Je les partageais avec vous, avant que vous ne partiez...La réponse n'eut pas le temps de sortir de sa bouche qu'il sentit les lèvres de l'autre homme se poser sur les siennes. Au moment où il s'y attendait le moins. S'y était-il seulement attendu
tout court ? La surprise le figea un long moment qui dut paraître des heures au bon docteur. John, écarlate finit par rompre ce baiser à sens unique...
- Vous comprenez ?
Est-ce qu'il comprenait ? Voilà bien une question saugrenue. Holmes comprenait toujours. Longtemps avant les autres. Que pouvait-il ne pas comprendre... ? Il sentit ses mains plus moites que d'ordinaire et calcula qu'il y avait 45% de chances que ce soit du à la chaleur et 55% que la raison soit plutôt à attribuer à son incapacité à répondre normalement à une situation qui lui échappait.
- Je comprends. Vous ne voulez pas que je sois seul. Et, généreux et inutilement altruiste comme vous l'êtes, vous vous proposez d'y remédier.

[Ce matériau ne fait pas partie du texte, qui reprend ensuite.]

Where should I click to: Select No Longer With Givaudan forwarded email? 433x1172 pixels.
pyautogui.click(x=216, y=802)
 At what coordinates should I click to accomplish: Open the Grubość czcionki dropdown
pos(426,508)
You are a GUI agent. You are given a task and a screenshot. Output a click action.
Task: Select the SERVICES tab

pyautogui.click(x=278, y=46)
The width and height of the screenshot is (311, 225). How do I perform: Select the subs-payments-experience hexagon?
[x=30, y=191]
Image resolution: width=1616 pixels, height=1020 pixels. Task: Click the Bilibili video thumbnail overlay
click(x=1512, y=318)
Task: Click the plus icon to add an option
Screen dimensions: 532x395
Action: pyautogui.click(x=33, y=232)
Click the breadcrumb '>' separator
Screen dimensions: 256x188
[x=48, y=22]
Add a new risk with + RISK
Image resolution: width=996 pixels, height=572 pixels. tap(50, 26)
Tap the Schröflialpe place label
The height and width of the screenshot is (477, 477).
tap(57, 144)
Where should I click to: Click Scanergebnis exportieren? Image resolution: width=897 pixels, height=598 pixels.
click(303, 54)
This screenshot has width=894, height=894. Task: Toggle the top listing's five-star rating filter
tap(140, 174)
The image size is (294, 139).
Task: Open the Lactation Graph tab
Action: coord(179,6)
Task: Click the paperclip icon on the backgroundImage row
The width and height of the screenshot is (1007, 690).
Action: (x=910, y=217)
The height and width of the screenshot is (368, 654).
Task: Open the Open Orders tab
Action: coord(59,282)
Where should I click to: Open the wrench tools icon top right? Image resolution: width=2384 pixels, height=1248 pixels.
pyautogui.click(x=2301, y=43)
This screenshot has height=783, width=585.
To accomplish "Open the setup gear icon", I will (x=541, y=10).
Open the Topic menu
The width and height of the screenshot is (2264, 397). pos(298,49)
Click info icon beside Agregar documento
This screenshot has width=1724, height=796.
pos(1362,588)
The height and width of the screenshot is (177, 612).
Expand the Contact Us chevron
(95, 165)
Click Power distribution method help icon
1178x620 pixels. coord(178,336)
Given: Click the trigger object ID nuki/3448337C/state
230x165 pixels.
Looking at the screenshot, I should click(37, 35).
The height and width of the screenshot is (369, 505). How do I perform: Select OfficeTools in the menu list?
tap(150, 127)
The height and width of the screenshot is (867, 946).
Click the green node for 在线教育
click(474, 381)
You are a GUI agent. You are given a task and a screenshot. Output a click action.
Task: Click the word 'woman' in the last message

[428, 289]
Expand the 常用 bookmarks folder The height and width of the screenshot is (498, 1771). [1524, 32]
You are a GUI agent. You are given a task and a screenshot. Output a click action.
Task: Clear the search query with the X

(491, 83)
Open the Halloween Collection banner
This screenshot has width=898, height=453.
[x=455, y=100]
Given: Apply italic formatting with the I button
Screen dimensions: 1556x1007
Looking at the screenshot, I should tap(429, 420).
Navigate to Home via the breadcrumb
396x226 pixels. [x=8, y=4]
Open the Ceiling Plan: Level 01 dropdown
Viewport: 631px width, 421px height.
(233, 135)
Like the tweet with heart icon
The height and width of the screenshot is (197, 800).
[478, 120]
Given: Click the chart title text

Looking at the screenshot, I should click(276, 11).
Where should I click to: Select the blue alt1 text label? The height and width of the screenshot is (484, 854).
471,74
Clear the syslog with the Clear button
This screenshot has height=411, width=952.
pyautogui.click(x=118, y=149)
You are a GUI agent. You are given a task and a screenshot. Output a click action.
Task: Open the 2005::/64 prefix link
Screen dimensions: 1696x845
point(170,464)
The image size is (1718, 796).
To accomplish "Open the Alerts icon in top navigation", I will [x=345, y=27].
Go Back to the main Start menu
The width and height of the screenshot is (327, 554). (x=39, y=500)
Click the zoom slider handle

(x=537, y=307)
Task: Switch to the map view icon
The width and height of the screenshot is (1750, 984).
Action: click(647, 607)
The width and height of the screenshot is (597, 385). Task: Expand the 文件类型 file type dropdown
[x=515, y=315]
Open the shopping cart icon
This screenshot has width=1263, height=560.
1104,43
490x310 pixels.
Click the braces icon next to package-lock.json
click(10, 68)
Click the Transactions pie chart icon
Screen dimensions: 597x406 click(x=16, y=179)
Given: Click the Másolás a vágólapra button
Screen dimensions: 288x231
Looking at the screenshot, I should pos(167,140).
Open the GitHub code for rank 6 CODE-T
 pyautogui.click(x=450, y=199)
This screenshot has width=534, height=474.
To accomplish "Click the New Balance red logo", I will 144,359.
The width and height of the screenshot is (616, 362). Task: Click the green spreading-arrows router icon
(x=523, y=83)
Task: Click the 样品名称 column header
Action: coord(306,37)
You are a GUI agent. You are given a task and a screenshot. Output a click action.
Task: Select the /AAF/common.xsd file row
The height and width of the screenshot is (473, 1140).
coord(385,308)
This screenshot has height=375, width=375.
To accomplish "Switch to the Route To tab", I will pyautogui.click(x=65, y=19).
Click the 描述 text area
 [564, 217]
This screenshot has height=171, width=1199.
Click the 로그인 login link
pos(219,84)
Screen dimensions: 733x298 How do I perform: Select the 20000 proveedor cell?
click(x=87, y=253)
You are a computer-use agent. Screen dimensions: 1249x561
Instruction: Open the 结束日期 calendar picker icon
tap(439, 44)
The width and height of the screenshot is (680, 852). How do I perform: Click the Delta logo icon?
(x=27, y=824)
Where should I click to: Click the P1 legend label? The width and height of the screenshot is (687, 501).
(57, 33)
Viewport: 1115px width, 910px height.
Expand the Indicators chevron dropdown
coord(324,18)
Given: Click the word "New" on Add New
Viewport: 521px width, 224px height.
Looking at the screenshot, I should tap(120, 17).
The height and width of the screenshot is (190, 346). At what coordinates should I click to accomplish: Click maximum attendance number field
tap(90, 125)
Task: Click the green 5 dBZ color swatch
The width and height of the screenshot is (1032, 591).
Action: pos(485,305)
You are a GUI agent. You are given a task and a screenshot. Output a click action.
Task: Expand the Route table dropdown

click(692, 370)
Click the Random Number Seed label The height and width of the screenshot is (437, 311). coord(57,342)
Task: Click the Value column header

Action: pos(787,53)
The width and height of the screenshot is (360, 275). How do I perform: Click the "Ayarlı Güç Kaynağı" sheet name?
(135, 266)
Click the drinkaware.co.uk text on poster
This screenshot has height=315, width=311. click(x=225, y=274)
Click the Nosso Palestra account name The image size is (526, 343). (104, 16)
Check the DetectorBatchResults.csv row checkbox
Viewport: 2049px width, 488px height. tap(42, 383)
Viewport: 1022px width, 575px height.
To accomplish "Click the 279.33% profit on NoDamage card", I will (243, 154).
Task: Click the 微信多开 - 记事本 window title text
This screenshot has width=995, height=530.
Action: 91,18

Watson ne sembla pas réagir. Le dévisageant sans aucune gêne. Un sourire léger flottant à présent sur ses lèvres. Il se pencha vers lui et embrassa à nouveau le détective, posant cette fois sa main sur la joue rendue rêche par une barbe de quelques jours. Le brun répondit au baiser sans avoir eu le temps d'analyser la situation, conscient pourtant que
quelque chose lui échappait. Le baiser était chaud. Grisant. Enivrant. Plaisant. Et.... minute !
- Et là, est-ce que vous comprenez ?
Comprendre ? Pourquoi son cœur battait si vite ? Pourquoi il répondait au baiser ? Pourquoi imaginer John agir ainsi par simple dévouement altruiste lui brisait tant le cœur ? Pourquoi la solitude n'avait plus la même saveur depuis que John était parti ? Pourquoi ?
- Je vous aime. Même si vous me demandez de déguerpir d'ici, même si vous ne voulez pas de moi.
Tous ces matins à boire le thé devant le Times. Toutes ces fois où il s'était évertué à empêcher John de tomber dans les filets de Mary. Toutes ces enquêtes qu'il avaient partagées. Sa possessivité exclusive. Ce coin de cheminée à Baker Street et ces battements anarchiques dans sa poitrine.... c'était donc ça ? C'était juste ça. Juste John. Il sourit et l'embrassa à son tour.
Mais cela ne changeait rien. Non. Il continuerait d'aimer la solitude. Du moment qu'ils étaient seuls à deux.